Lezioni condivise 79 – Rapporti tra lingua e cultura
31 Lug 2013 @ 11:59 PM
Aveva ragione Fernand Braudel a lamentare la scarsità di filosofi, direi di gente che pensa; qualità che non sarebbe male possedessero i politici, che razzolano un po’ come galline in confusione e hanno come unico scopo l’essere appunto politici, per loro quel che accade intorno è illogico, secondario… Ma loro sono “eletti” per cui non possiamo chiedere troppo. Potremmo però chiederlo almeno ai certi giornalisti dell’era berlusconiana, che per lavorare nel servizio pubblico possiedano almeno una laurea a pieni voti in filosofia, così, giusto per pensare con la propria testa e non con le emanazioni provenienti da palazzo Grazioli, modesta seconda casa, cui si prostrano ormai palesemente.
Pensavo a Braudel per ragioni meno basse, soprattutto riflettevo sulla fortuna che ho avuto a studiarlo. Si potrebbe dire che l’argomento che sto per trattare non rientri nel suo campo, non è così! Egli, in modo più concreto che teorico, è un rappresentante illustrissimo dell’interdisciplinarietà, concreto perché la mostra con la sua opera più che teorizzarla, per cui noi in essa leggiamo già palesemente, ciò che una teorizzazione relegherebbe nella vecchia concezione scientifica. Per questo a Braudel bastano poche parole: “…La vita è un tutto unico, che anche la storia deve esserlo e che non bisogna perdere di vista in nessuna occasione, neppure per un attimo, l’intrecciarsi infinito delle cause e delle conseguenze”.

BREVE ESERCIZIO A:
Nel brano su Braudel, sostituisci "galline" con "oche" e riscrivi il testo tra "Lezioni condivise 79" e "prostrano ormai palesemente.", estremi inclusi.
BREVE ESERCIZIO B:
Secondo il brano su Braudel, quale titolo di studio dovrebbero avere certi giornalisti per lavorare nel servizio pubblico?

RIGHE FORNITE:
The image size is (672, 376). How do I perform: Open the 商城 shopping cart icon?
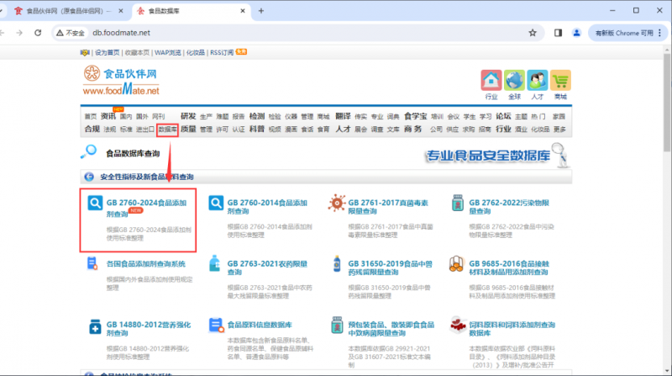[560, 81]
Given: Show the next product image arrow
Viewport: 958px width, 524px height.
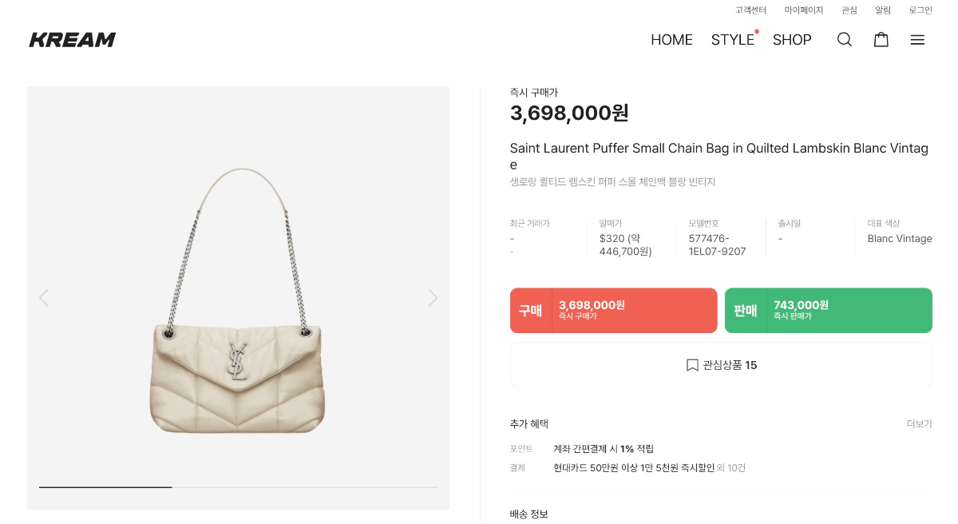Looking at the screenshot, I should pyautogui.click(x=433, y=298).
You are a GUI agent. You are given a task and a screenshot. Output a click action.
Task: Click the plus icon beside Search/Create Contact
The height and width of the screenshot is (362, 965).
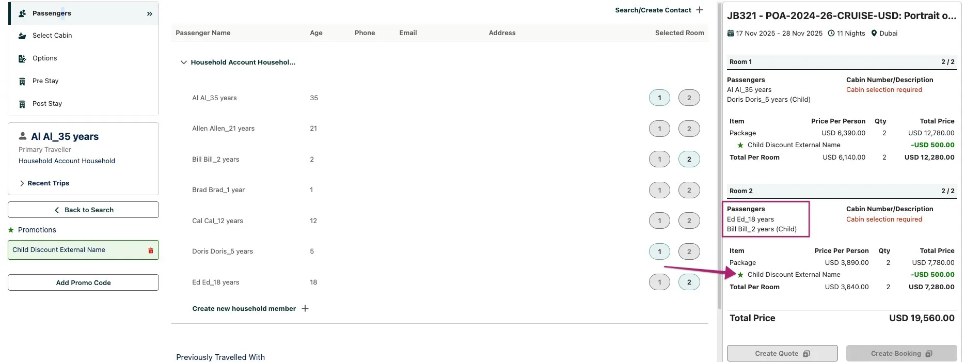pos(700,10)
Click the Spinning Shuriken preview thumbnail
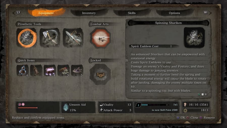This screenshot has height=128, width=227. point(194,37)
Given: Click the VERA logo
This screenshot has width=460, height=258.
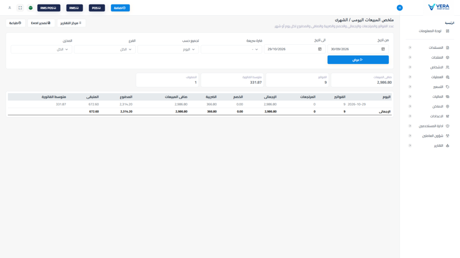Looking at the screenshot, I should point(438,7).
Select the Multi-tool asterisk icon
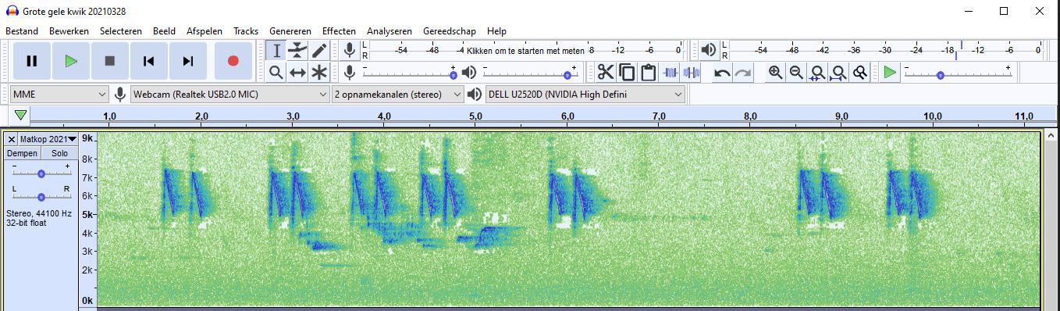This screenshot has height=311, width=1060. coord(319,73)
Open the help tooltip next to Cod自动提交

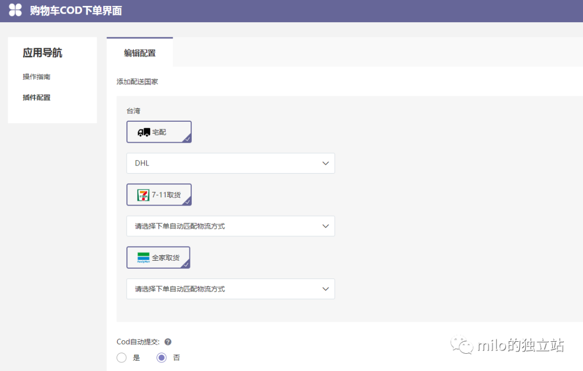click(167, 341)
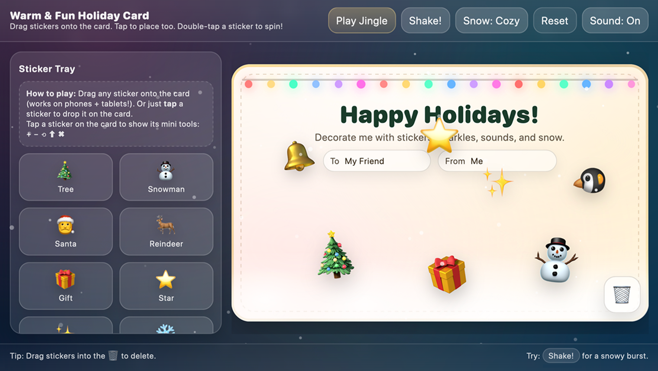Viewport: 658px width, 371px height.
Task: Click the To recipient name field
Action: click(377, 161)
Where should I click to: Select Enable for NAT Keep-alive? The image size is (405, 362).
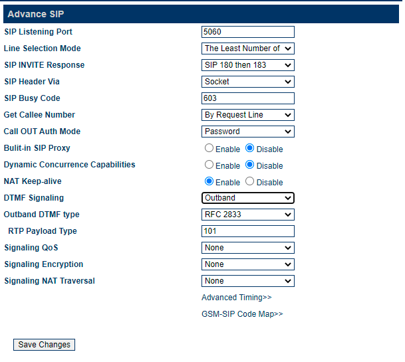click(x=209, y=181)
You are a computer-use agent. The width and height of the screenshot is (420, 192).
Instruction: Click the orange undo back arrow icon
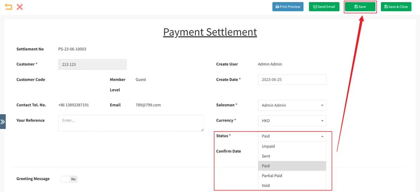[8, 7]
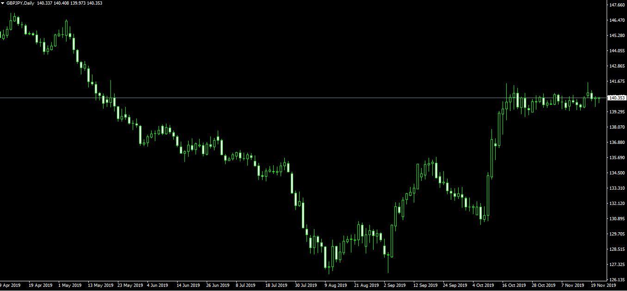Screen dimensions: 627x291
Task: Click the 141.675 level on price axis
Action: click(x=617, y=81)

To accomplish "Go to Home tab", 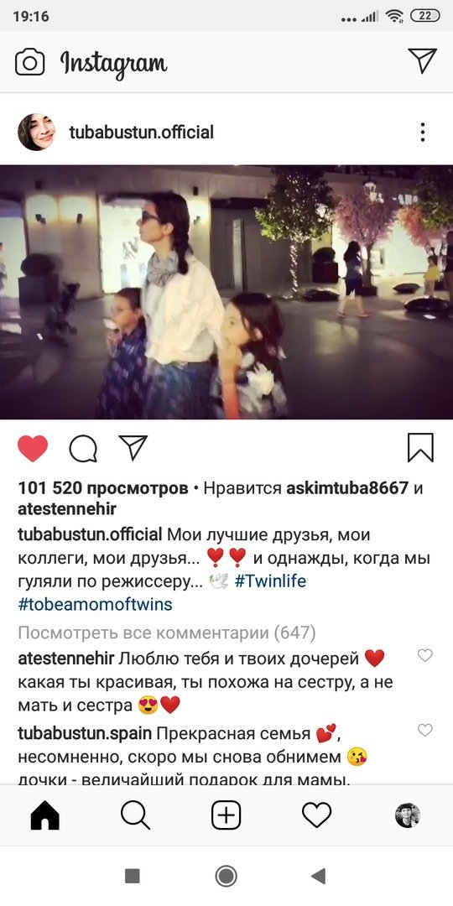I will 45,816.
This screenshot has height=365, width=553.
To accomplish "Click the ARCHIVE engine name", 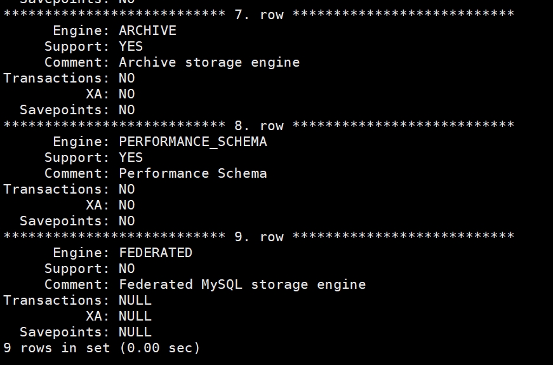I will (147, 30).
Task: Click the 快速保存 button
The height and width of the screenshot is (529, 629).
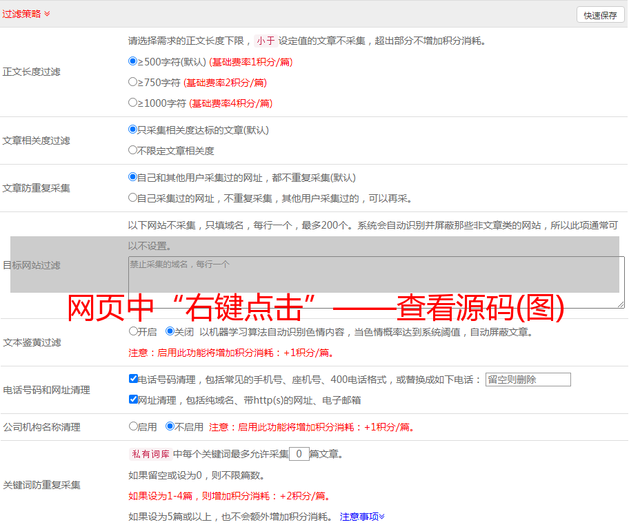Action: 600,15
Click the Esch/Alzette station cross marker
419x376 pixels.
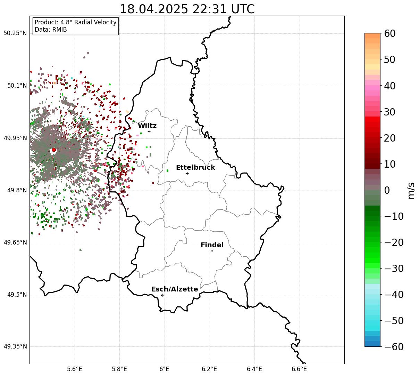162,295
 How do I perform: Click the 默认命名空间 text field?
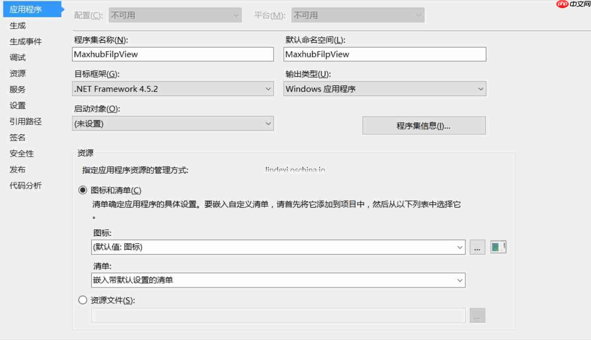[385, 54]
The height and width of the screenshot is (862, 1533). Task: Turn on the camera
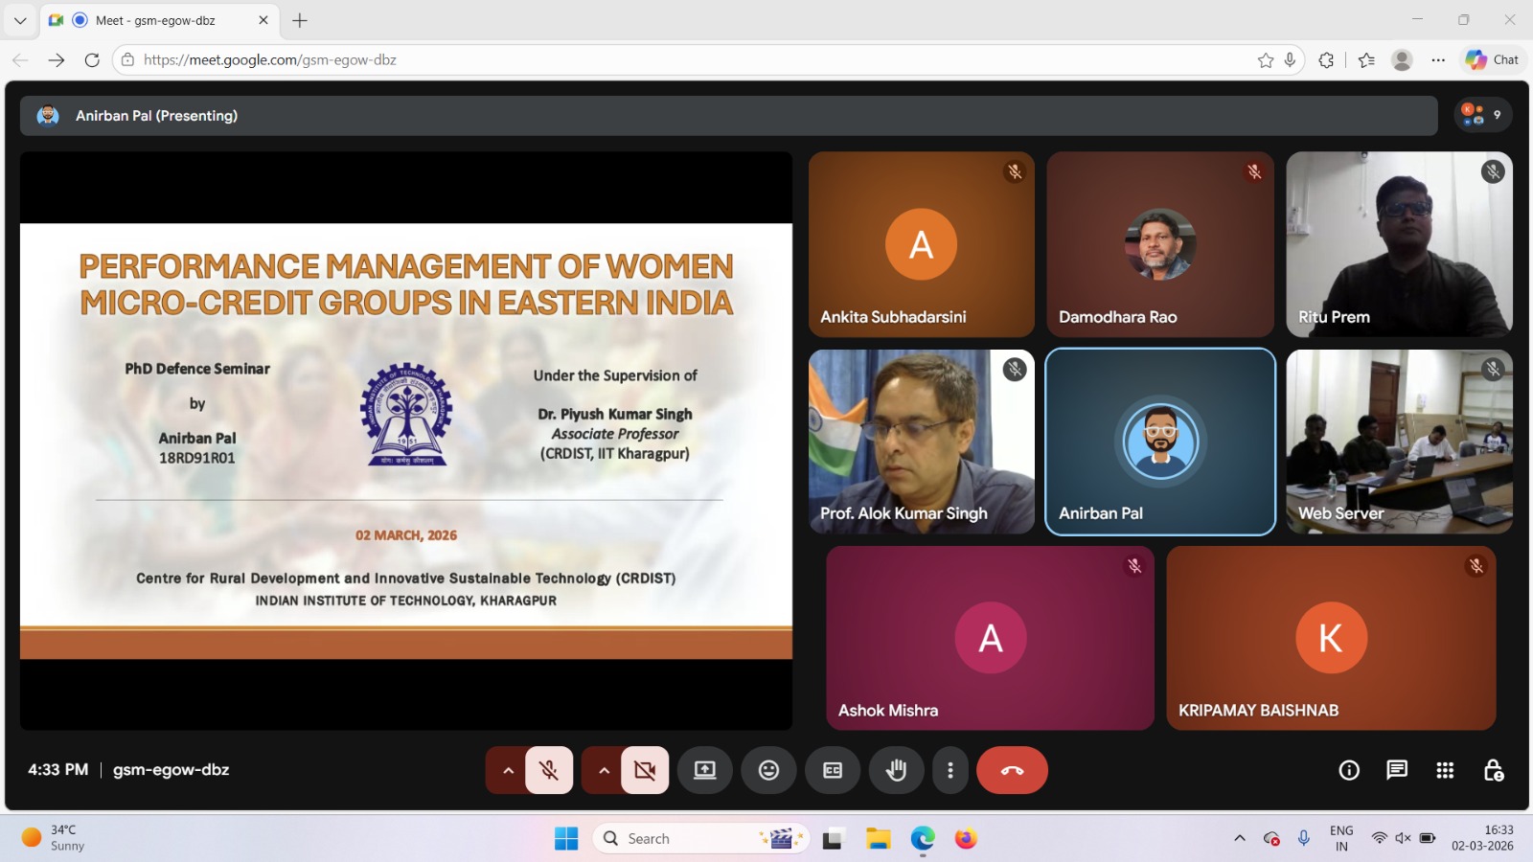pyautogui.click(x=645, y=770)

RISPOSTA COMPLETA A:
Lezioni condivise 79 – Rapporti tra lingua e cultura
31 Lug 2013 @ 11:59 PM
Aveva ragione Fernand Braudel a lamentare la scarsità di filosofi, direi di gente che pensa; qualità che non sarebbe male possedessero i politici, che razzolano un po’ come oche in confusione e hanno come unico scopo l’essere appunto politici, per loro quel che accade intorno è illogico, secondario… Ma loro sono “eletti” per cui non possiamo chiedere troppo. Potremmo però chiederlo almeno ai certi giornalisti dell’era berlusconiana, che per lavorare nel servizio pubblico possiedano almeno una laurea a pieni voti in filosofia, così, giusto per pensare con la propria testa e non con le emanazioni provenienti da palazzo Grazioli, modesta seconda casa, cui si prostrano ormai palesemente.

RISPOSTA COMPLETA B:
Una laurea a pieni voti in filosofia.